Just doing RA and Dec is not the most effective way, as it is challenging then to figure out when it is actually high in the sky. My own organization is very manual in Excel. I have a group of rows in Excel for each target. When I see a target on AB or elsewhere, I generally go to Telescopius, which is free with a donation suggested, to find when a target is best placed for me. Telescopius allows you to even put in a custom horizon, so you can see when you are blocked by trees or houses, etc. And it shows you your FOV, so you can plan your FOV placement.

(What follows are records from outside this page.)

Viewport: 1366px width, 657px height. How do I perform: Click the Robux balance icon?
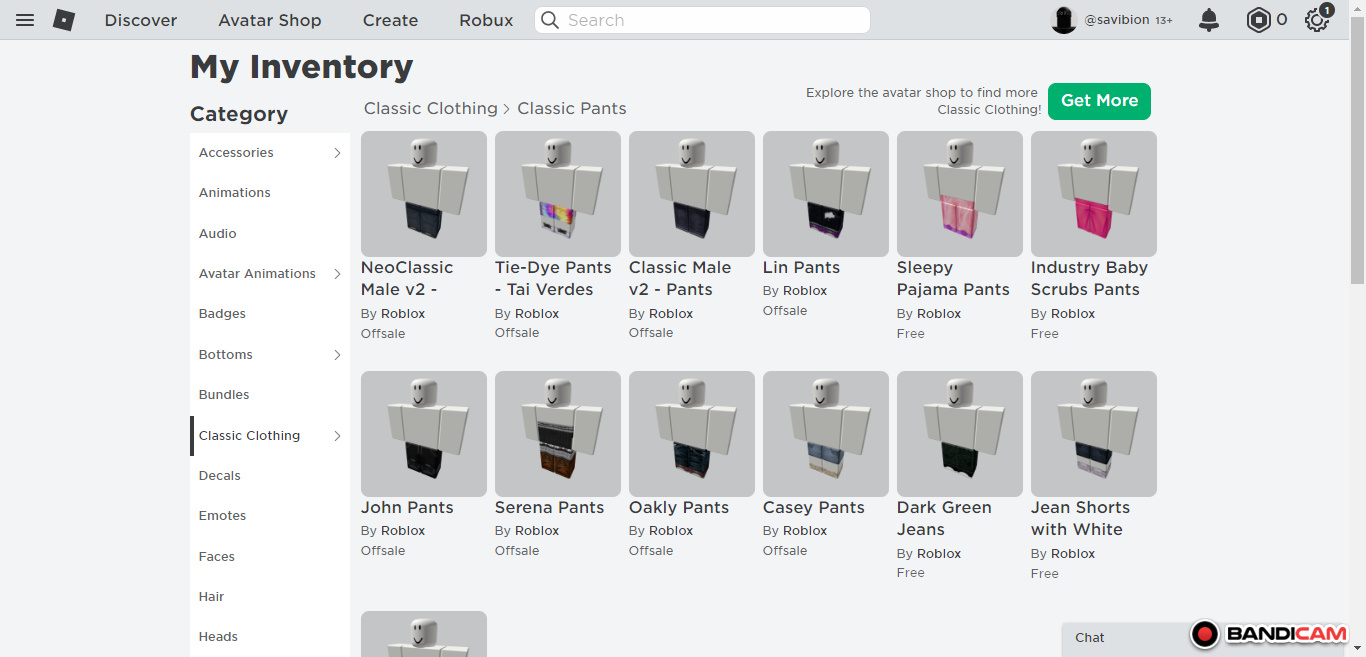click(1258, 20)
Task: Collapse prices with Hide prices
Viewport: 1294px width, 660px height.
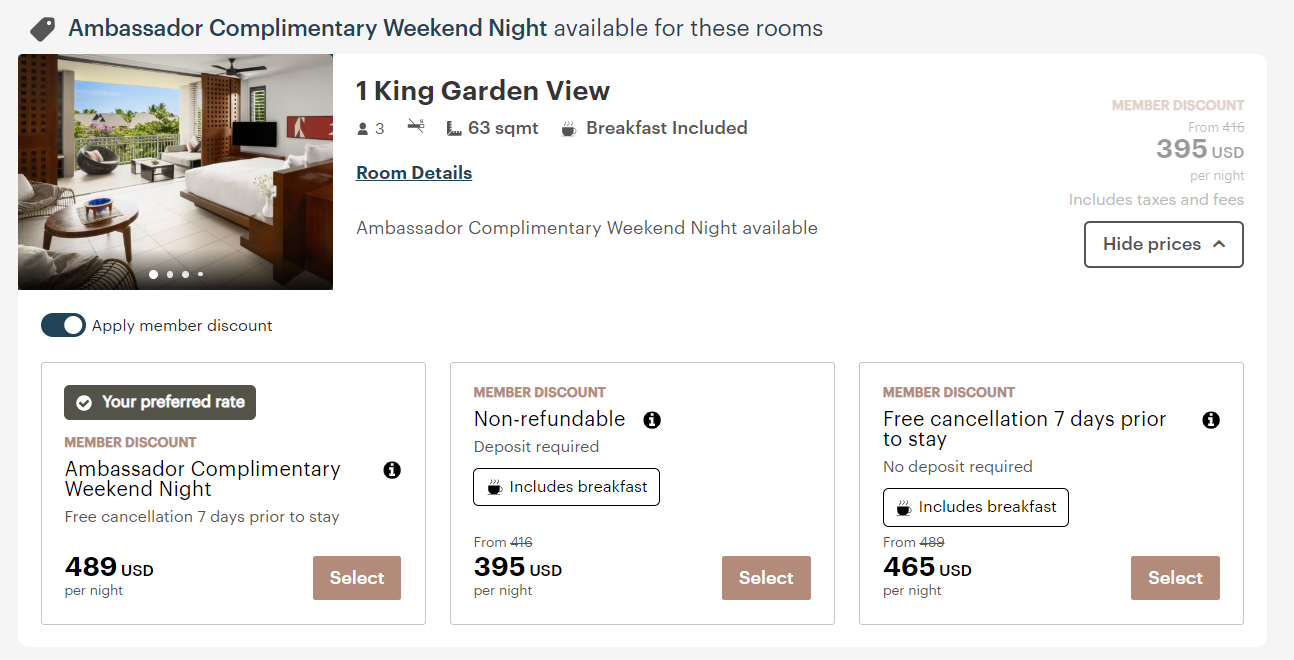Action: point(1163,244)
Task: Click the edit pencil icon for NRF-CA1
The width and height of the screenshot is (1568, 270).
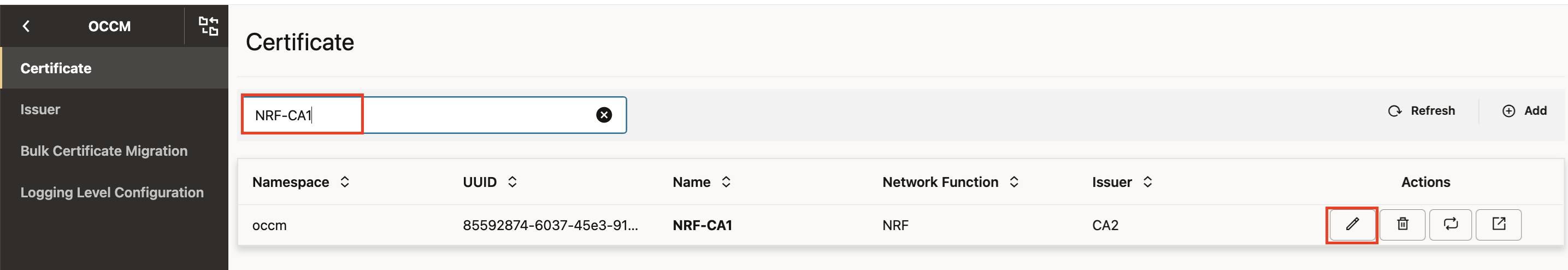Action: click(1351, 224)
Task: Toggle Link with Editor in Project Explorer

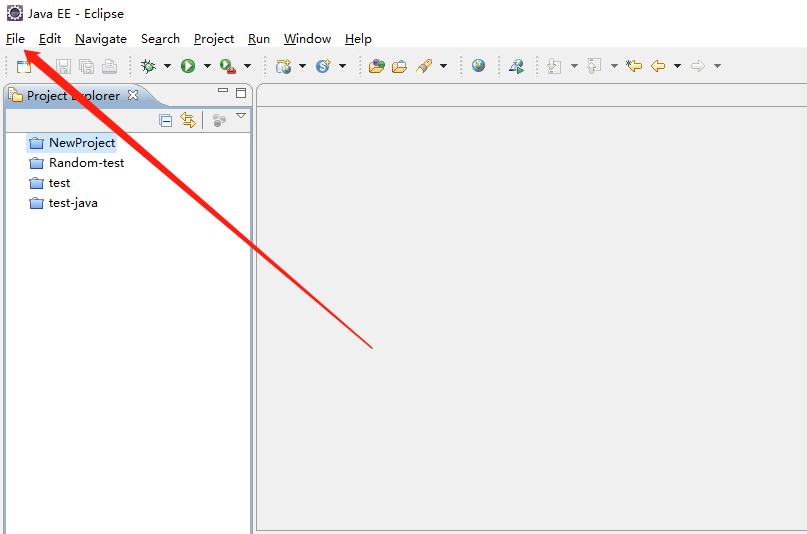Action: pos(187,120)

Below is an example for M97 which I’m imaging now. From Telescopius I put in a start date when it is high enough in my sky, and a finish date when it is too low. In this case I can start late on Feb 1, ending June 1, with a maximum of 4 hours on both sides of the meridian. I often use 45 degrees for many targets as the minimum, but those in the northern sky I can’t start until about 60 degrees altitude due to trees. For low lying fruit in the south, I try to setup the altitude so I can get 2 hours each side of the meridian. Here for M97 it is a maixum of 4 hours each side of the meridian, but by June 1, I noted my capture ends at 12:25, so only 2 hours is possible. I put a D for a dusk start, T for a transit, etc. so I understand what is the limit. I copy images from AB into Excel as best examples, along with relevant info so I know how difficult a target it is, what conditions/filters I might need, and what a great image looks like.

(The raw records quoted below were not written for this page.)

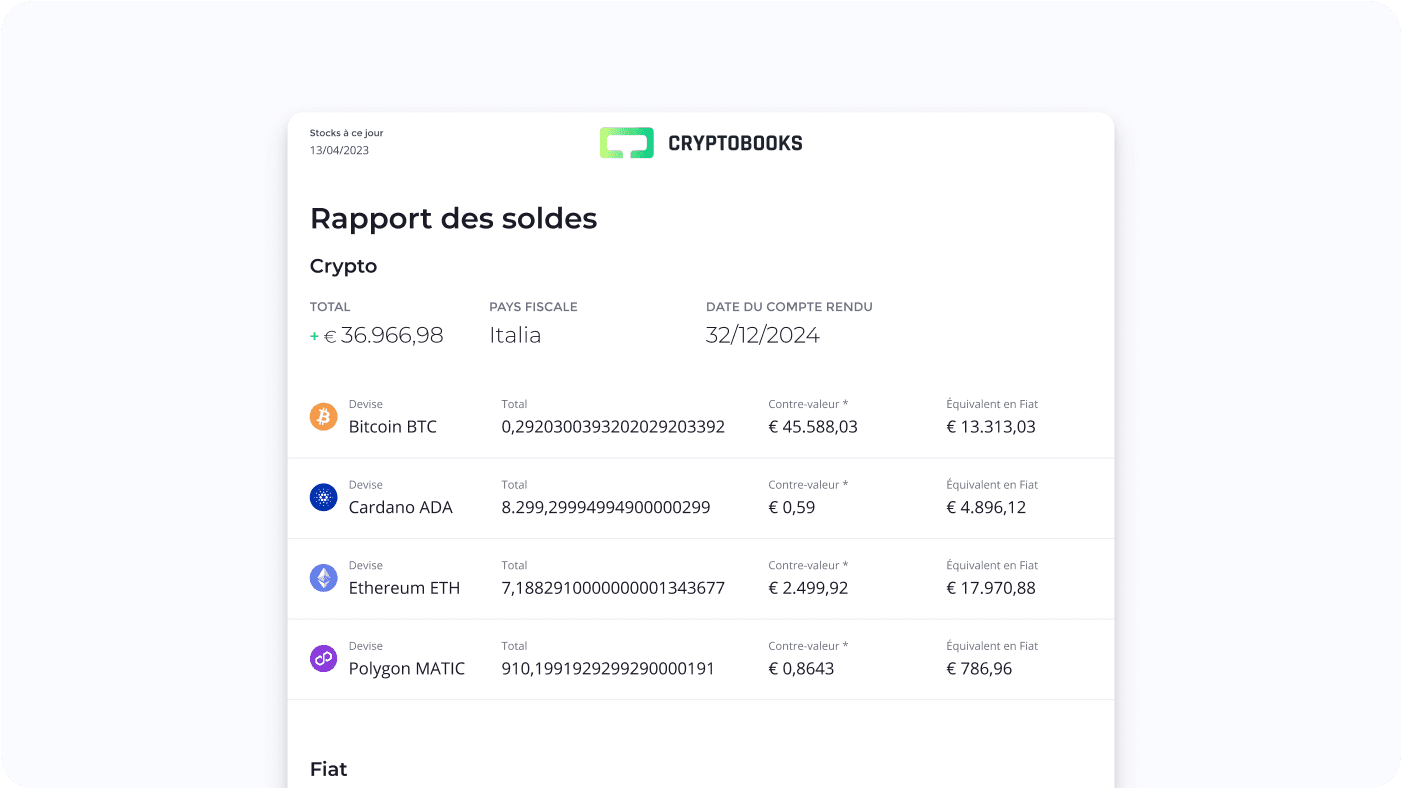Click the Crypto section heading
This screenshot has height=788, width=1401.
click(343, 266)
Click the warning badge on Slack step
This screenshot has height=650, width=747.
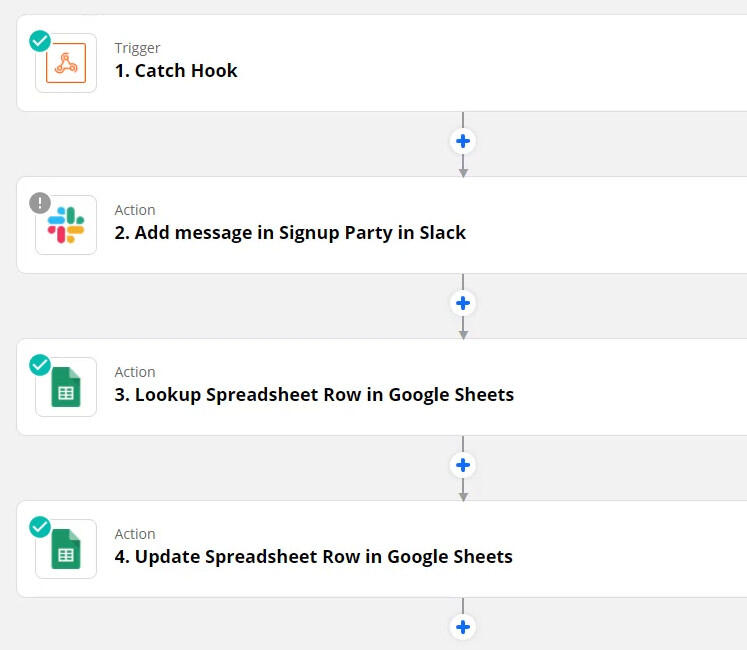(x=40, y=203)
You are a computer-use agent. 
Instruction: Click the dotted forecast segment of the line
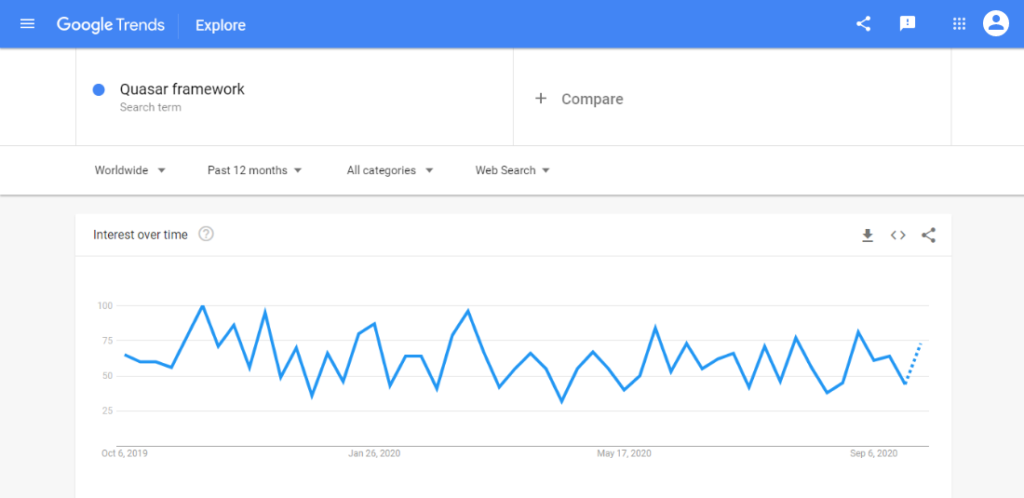[914, 361]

I simply organize each target in Excel first by Start date an end date. I start my table in January and work through the start dates to order them. If many targets have the same start date, I put the one with the earliest end date first. It is very easy to slot a new image in, once I know the start and end dates.
Note Telescopius can put the moon in as well, and tell you when it is okay to image around the moon with various filters, so I do check that before I go out to image.
I also add other info, like what filters I might need, and other information as needed. This includes information on my own image of the target, so I can see what I need to do to add to it, or if I’m happy with what I have.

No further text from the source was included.